As ações do GBTC não podem ser resgatadas por bitcoin ou dinheiro, e só podem ser vendidas a outro comprador por meio do mercado de balcão. A Grayscale precisaria de aprovação regulatória para instituir um programa de recompra de ações.

Em vez disso, a Grayscale espera converter o GBTC em um ETF de "spot" bitcoin, mantendo a moeda "física". Até agora, esses planos foram bloqueados pela Comissão de Valores Mobiliários (SEC na sigla em inglês) dos EUA, que se recusou a seguir o exemplo dos reguladores do Canadá e de outros lugares, aprovando ETFs de bitcoin à vista, citando preocupações sobre possíveis fraudes e manipulações nas bolsas não regulamentadas onde ocorrem as negociações.

A Grayscale, que não quis comentar para esta reportagem, está processando a SEC pelo direito de converter o GBTC. No entanto, o desconto cada vez maior sugere que poucos participantes do mercado acreditam que é provável que seja bem-sucedido.

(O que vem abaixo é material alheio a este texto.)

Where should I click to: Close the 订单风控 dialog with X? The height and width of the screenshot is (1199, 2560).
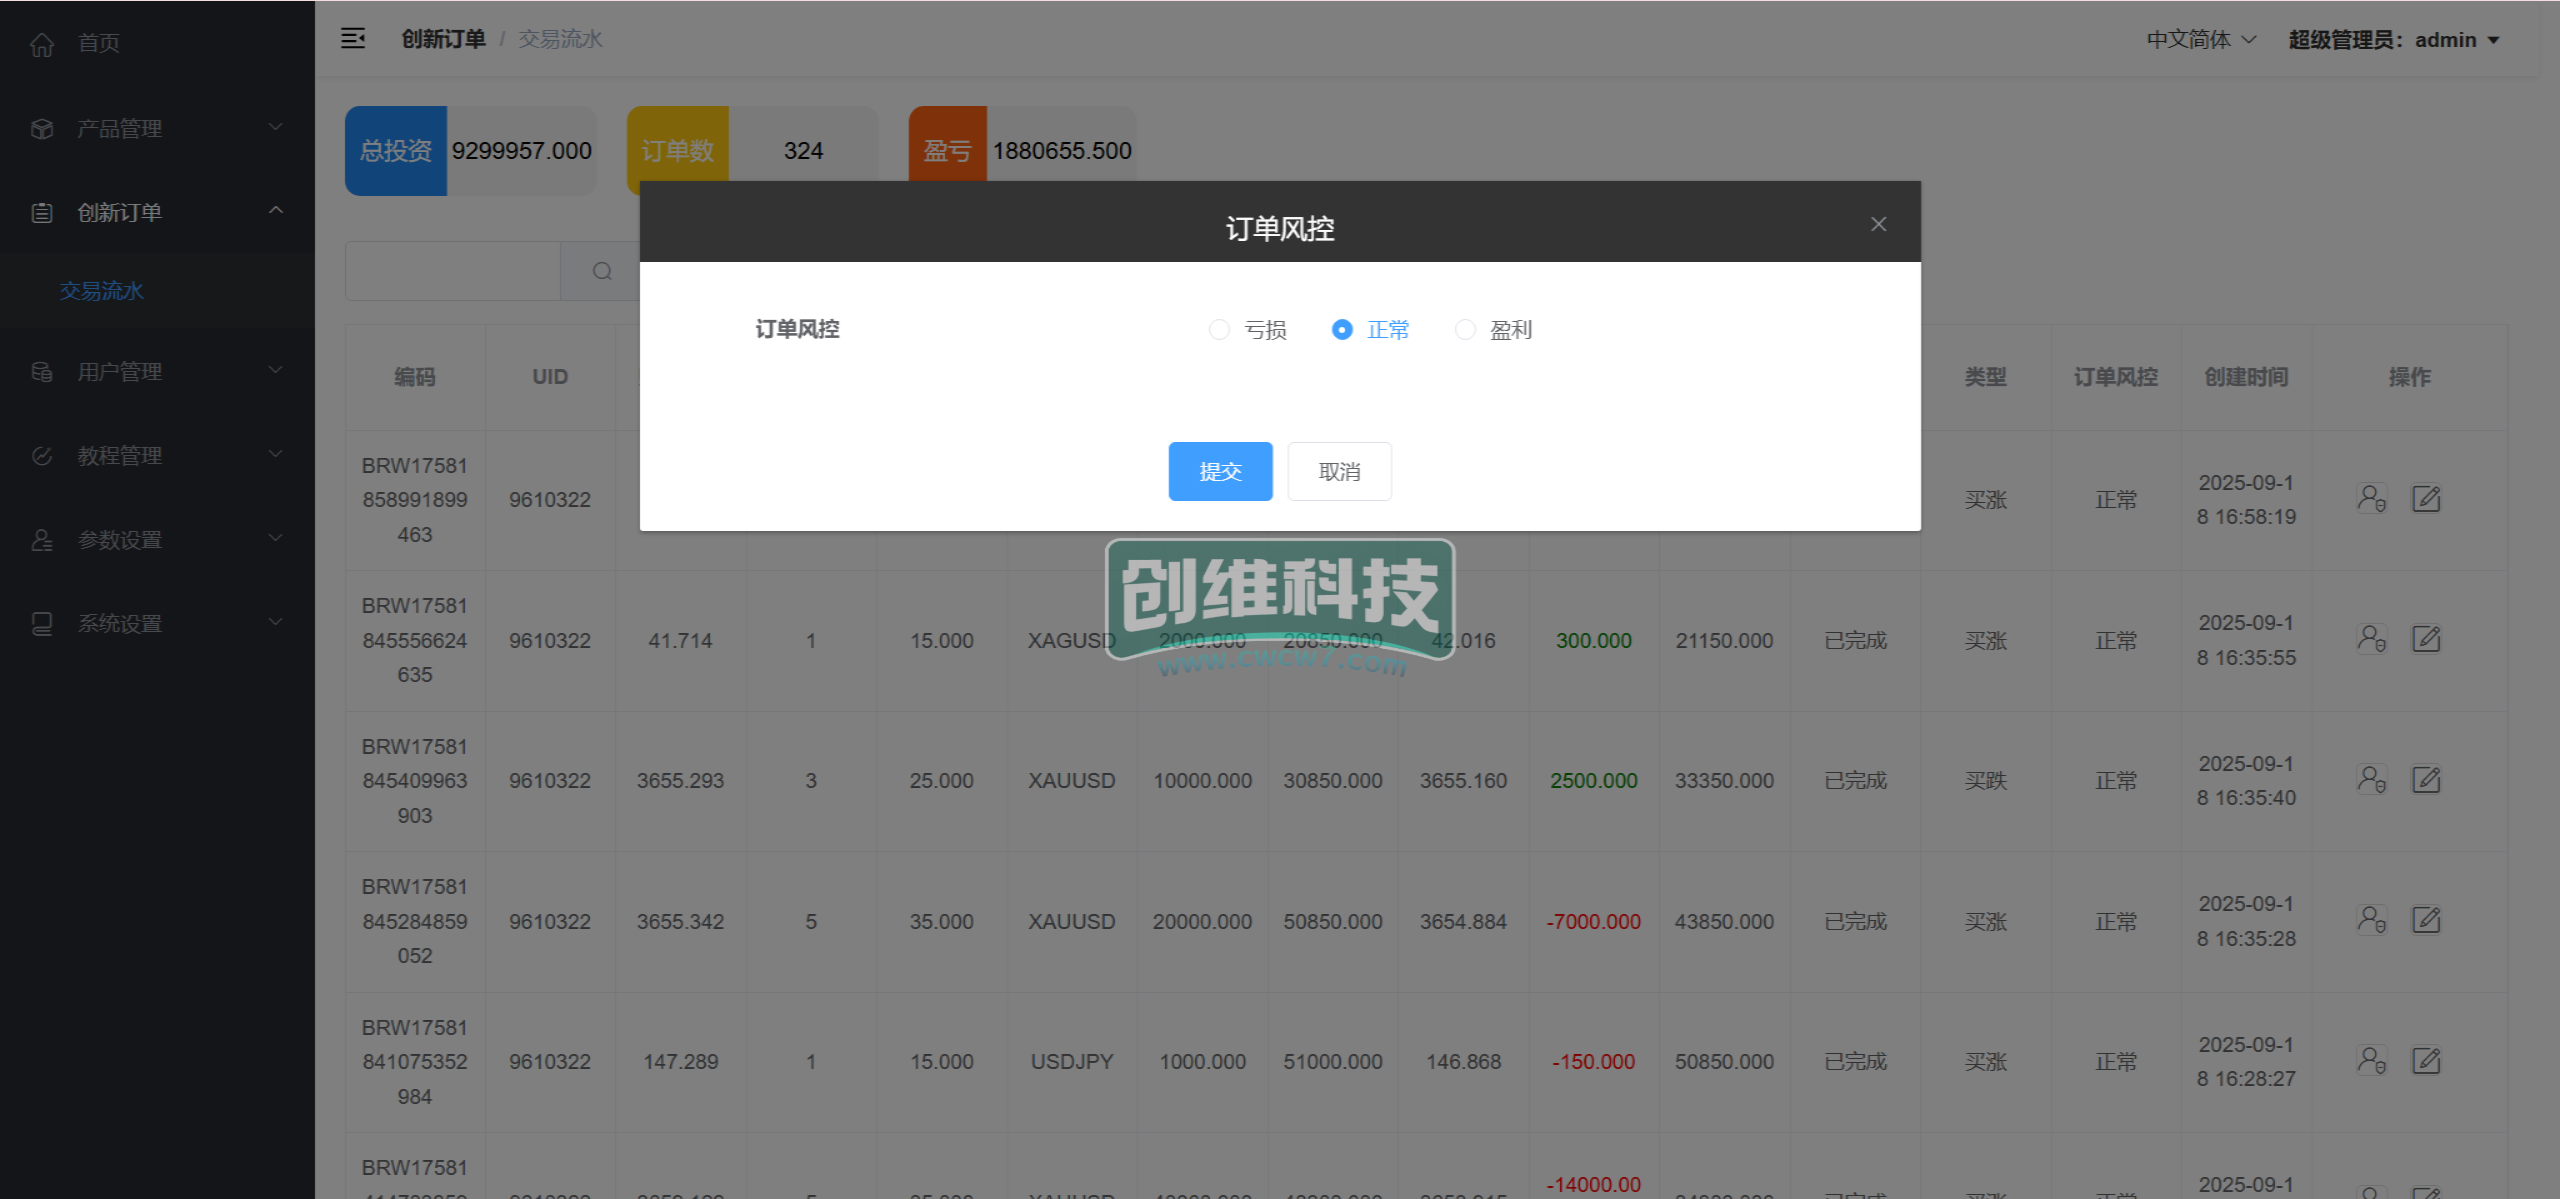[x=1878, y=224]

"Se eles conseguissem vencer o processo judicial, todos os investidores seriam compensados. O desconto diminuiria drasticamente porque o processo de criação e resgate [de ações] pode ocorrer livremente", disse Todd Rosenbluth, chefe de pesquisa da VettaFi.

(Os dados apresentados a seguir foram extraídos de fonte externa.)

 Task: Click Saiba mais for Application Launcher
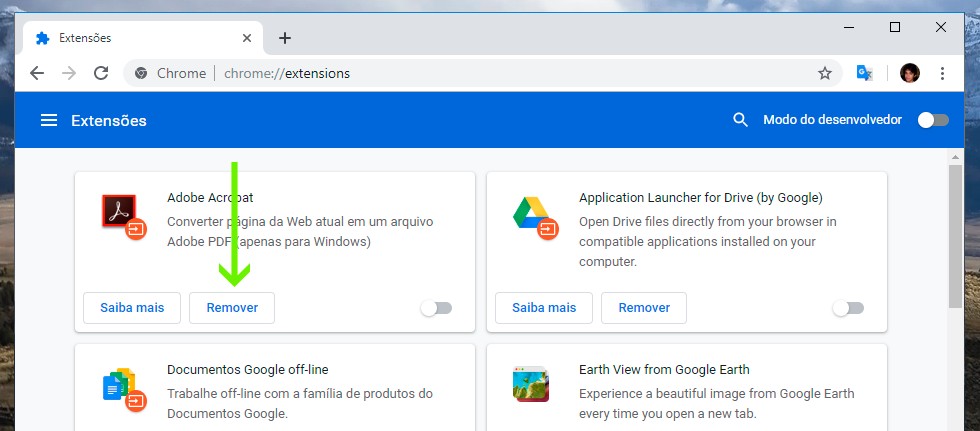pyautogui.click(x=544, y=308)
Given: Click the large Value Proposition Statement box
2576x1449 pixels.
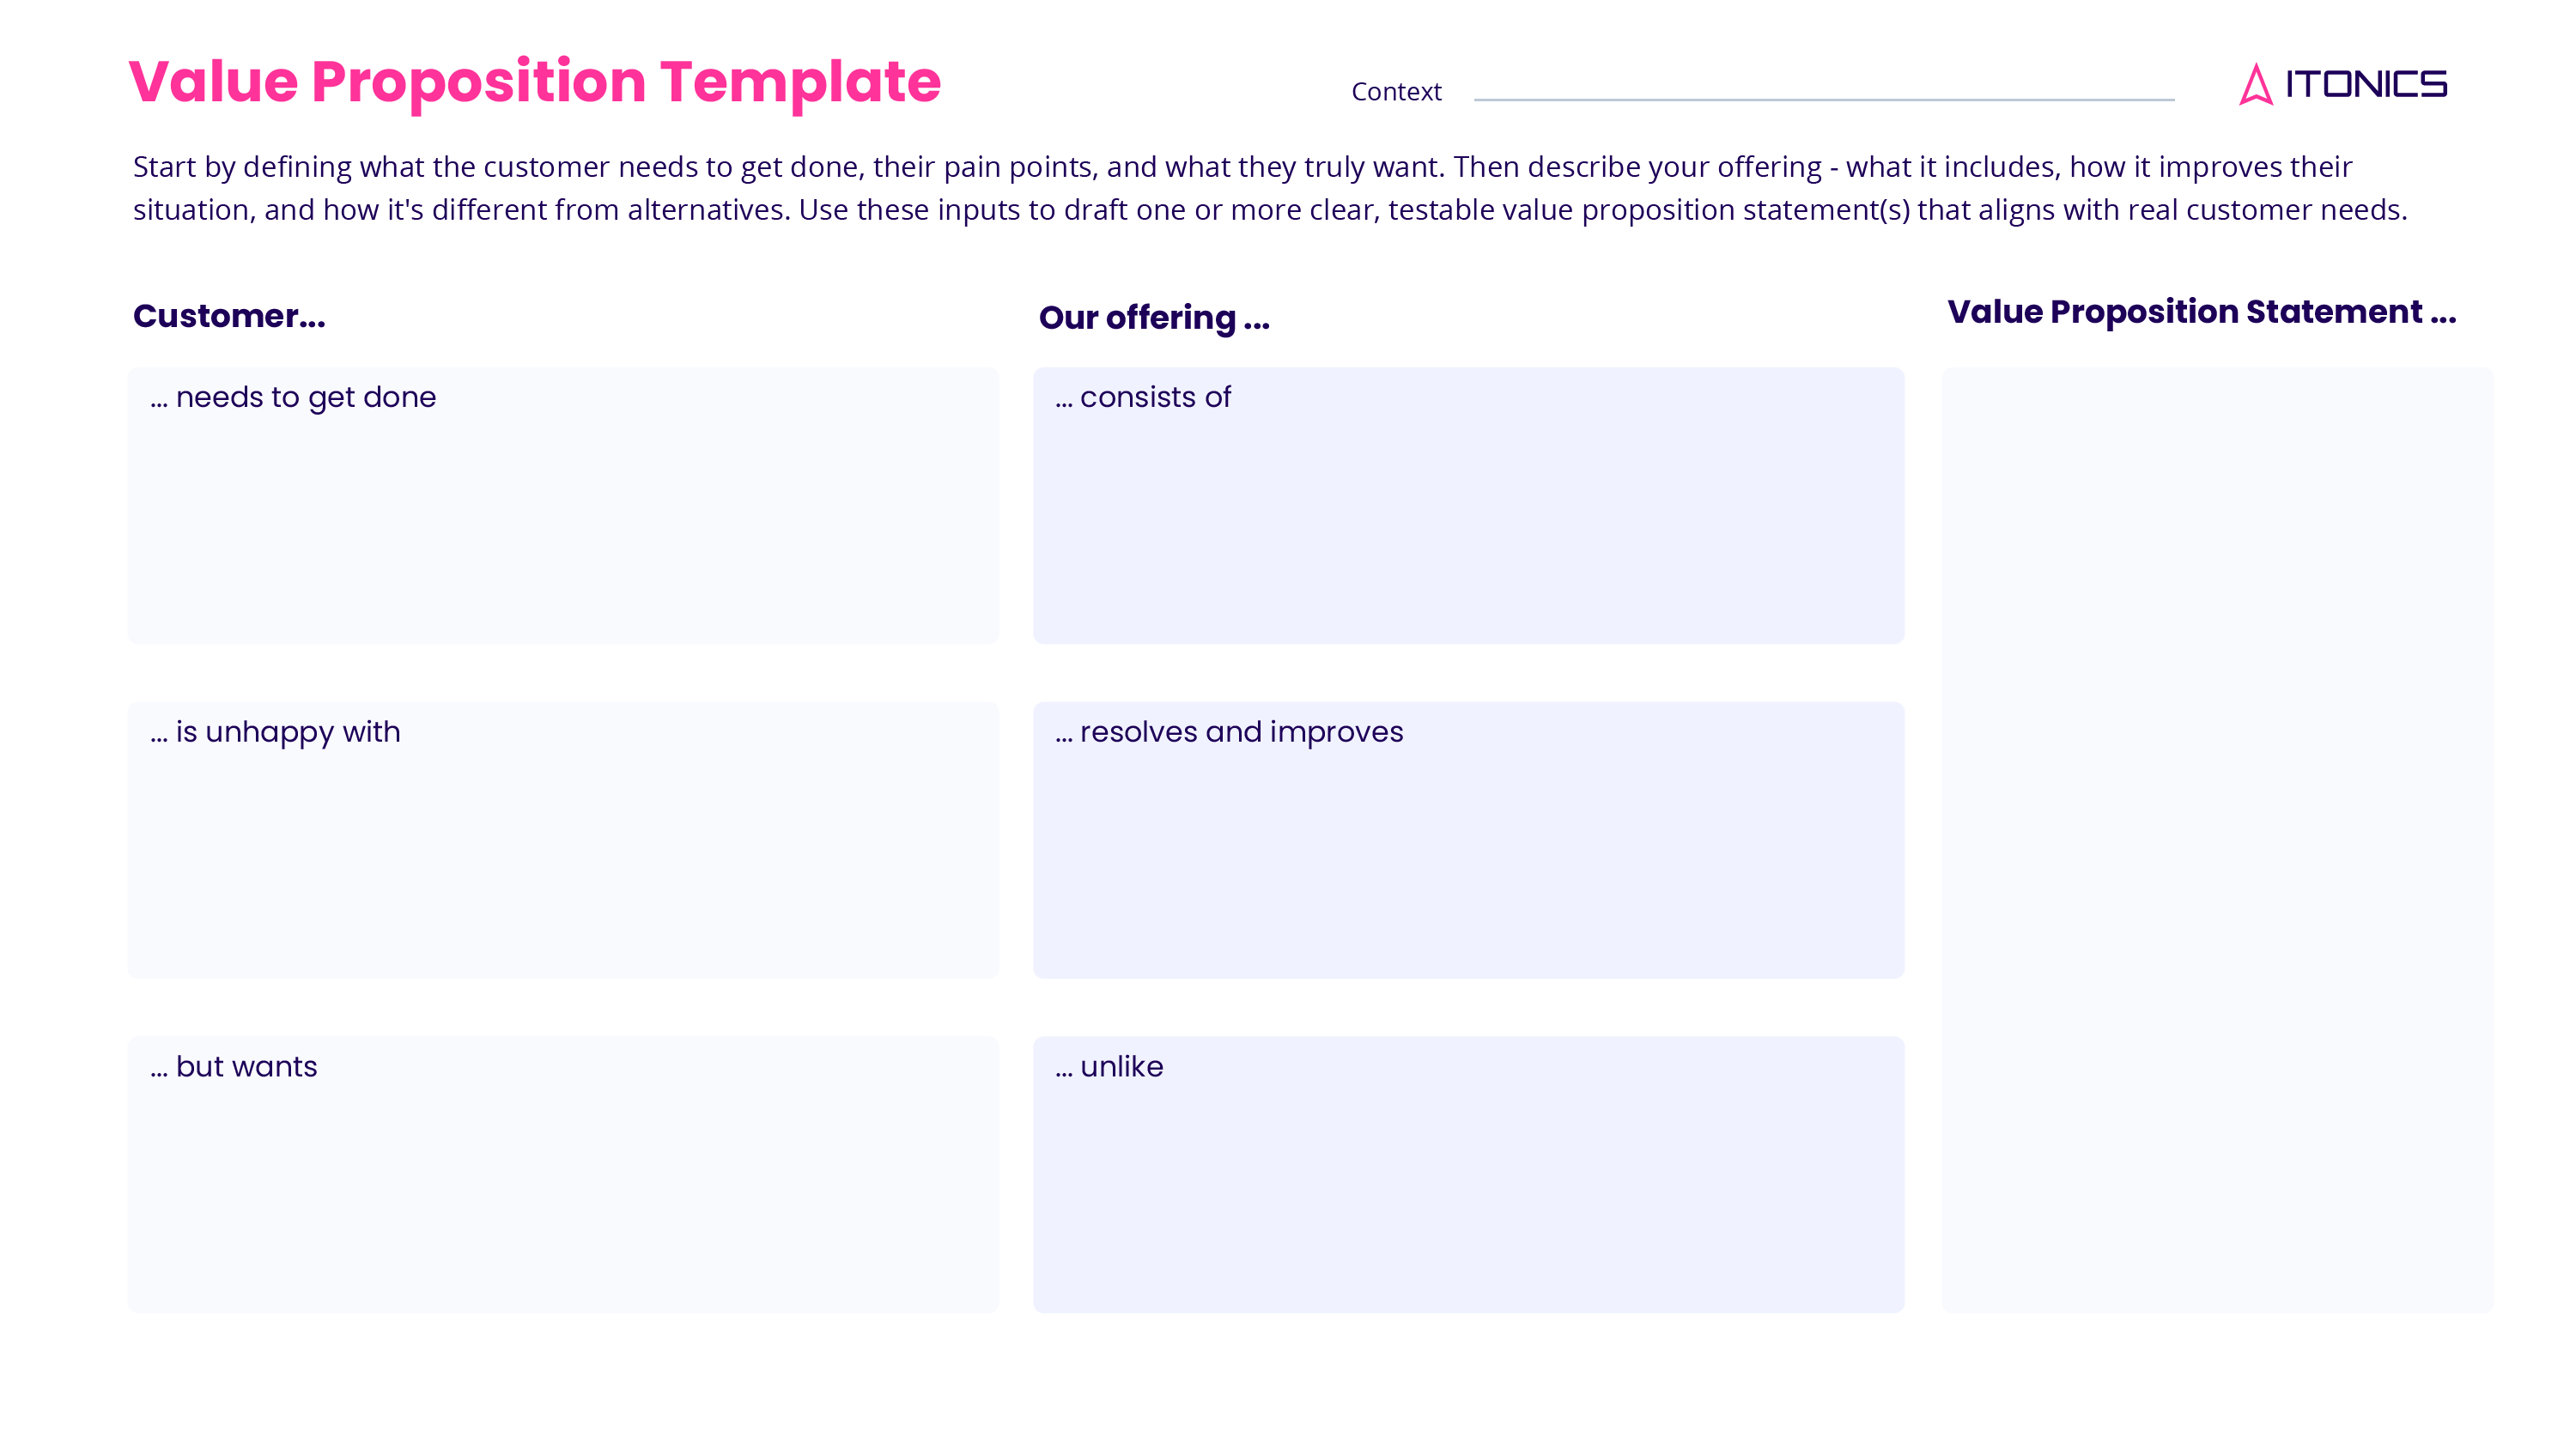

Nate Geraci, presidente da The ETF Store, disse que "a estrutura do GBTC é claramente abaixo do ideal, uma vez que as ações não podem ser resgatadas.

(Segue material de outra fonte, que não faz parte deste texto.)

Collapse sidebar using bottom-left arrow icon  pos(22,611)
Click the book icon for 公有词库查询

"É muito decepcionante que a SEC continue permitindo que qualquer investidor de varejo acesse esse fundo, mas eles não aprovam um ETF de bitcoin à vista que resolveria o problema do desconto. Este é mais um exemplo da absurda disfunção regulatória em torno de todo o ecossistema criptográfico no momento", acrescentou Geraci.

Alguns investidores mantiveram sua fé. A Ark Investment Management, já o terceiro maior acionista do GBTC, com uma participação de quase 1%, comprou esta semana mais US$ 2,8 milhões em ações.

Em outubro, a executiva-chefe da Ark, Cathie Wood, disse que o GBTC estava sendo negociado a um preço de "liquidação", dada a possibilidade de ser convertido em um ETF em algum momento. A Ark, que também está buscando permissão para lançar um ETF à vista, disse que não comenta a atividade diária de negociação.

O segundo maior acionista, com 2,9%, é a BlockFi, plataforma de negociação e empréstimo de cripto que interrompeu as retiradas de depósitos de clientes devido à sua "exposição significativa" à FTX.

Peter Tchir, chefe de macroestratégia da Academy Securities, levantou a possibilidade de a Grayscale buscar permissão para recomprar uma grande quantidade de ações e, em seguida, liquidar o fundo, potencialmente obtendo lucro mais do que suficiente para compensar a perda de receita de taxas e fazer com que os investidores externos se recuperassem no processo.

No entanto, Geraci acredita que há todas as chances de o desconto aumentar ainda mais, "especialmente se houver mais contágio da FTX, que pesa sobre o espaço criptográfico como um todo".

No entanto, ele sugeriu que o GBTC "é claramente uma opção melhor do que manter bitcoin em uma bolsa como a FTX, pois os investidores podem operar com confiança de que o bitcoin subjacente está realmente lá".

Além disso, Geraci acredita que o desastre da FTX reforçou o caso pela supervisão regulatória das exchanges de criptomoedas, "acelerando teoricamente o cronograma para a aprovação do ETF de bitcoin à vista".

No entanto, Rosenbluth pensou que a SEC veria o fiasco como uma justificativa de sua posição.

"A SEC viu o spot bitcoin como arriscado e está preocupada com fraude e manipulação", disse ele. "Não tenho certeza se eles ficarão surpresos com esses fatos."

Tradução de Luiz Roberto M. Gonçalves.